LaHood Brings Message Of Jobs To North Texas
DALLAS (CBSDFW.COM) - Celebrating transportation--- with a good dose of politics thrown in--- was on the agenda of the U.S Transportation Secretary Thursday.
Ray LaHood was is in North Texas for a number of events, beginning with construction work at Dallas Love Field. His message: jobs. Or at least the promise of them being available if congress funds certain transportation projects.
LaHood used Love Field and other locations to make his pitch. "Putting Americans back to work," he said, "how do you do it? You take the Dallas method, you take the Love Field method."

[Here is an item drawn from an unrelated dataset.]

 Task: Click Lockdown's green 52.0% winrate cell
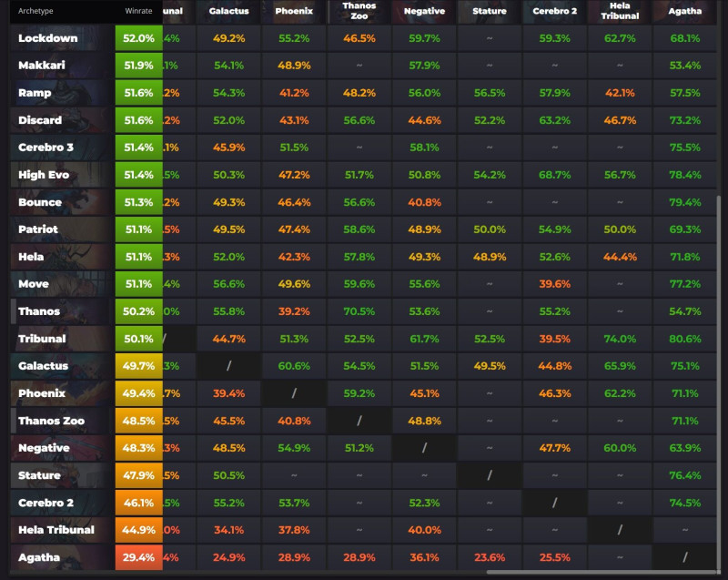point(138,38)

The Secretary used the terminal and concourse remodeling at Love Field as an example of how he says jobs should work; that government and business put aside private differences to get projects online and people employed. But he also lobbied for Congress to pass a series of major government-funded transportation bills. "A transportation bill equals jobs. It's that simple, it's not complicated."
He later expanded the theme at a daylong jobs panel discussion at SMU. He said President Barack Obama would urge a new stimulus program for infrastructure improvements of all kinds across America. "Jobs is a priority of President Obama," he intoned.

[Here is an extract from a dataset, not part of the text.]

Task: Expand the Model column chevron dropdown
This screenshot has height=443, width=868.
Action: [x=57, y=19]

Another panelist, the national president of the AFL-CIO, warned America is behind in revitalizing infrastructure needs. "2.2 trillion with a 'T,'" said Richard Trumka. "That's the size of our infrastructure gap over the next five years." Not everyone here accepted the message, though.

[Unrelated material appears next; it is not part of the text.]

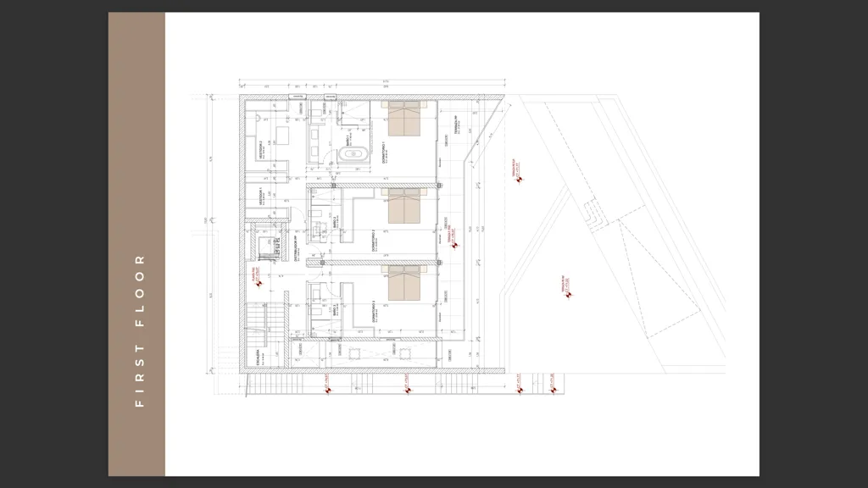The height and width of the screenshot is (488, 868).
Task: Click the bed in Dormitorio 2
Action: pyautogui.click(x=404, y=206)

"I wish I could be more optimistic, but I'm not," said Professor Mike Davis of the SMU Cox School of Business. "Today was really just a political message." Davis believes it was really Obama reelection campaign fodder. "Infrastructure is going to be the magic word. 'We need infrastructure, we need infrastructure,' what the politicians really want is 'spending, spending…'" said Davis.
LaHood continued his swing in the afternoon. He toured Tower 55 Multi-Modal Project in Fort Worth, which helps ease one of the busiest rail intersections in America. Ten freight and passenger rail routes converge here, and up to 100 trains pass through every day.
The project is expected to create some 900 construction jobs while decreasing train delays, meaning fewer blocked crossings for motorists.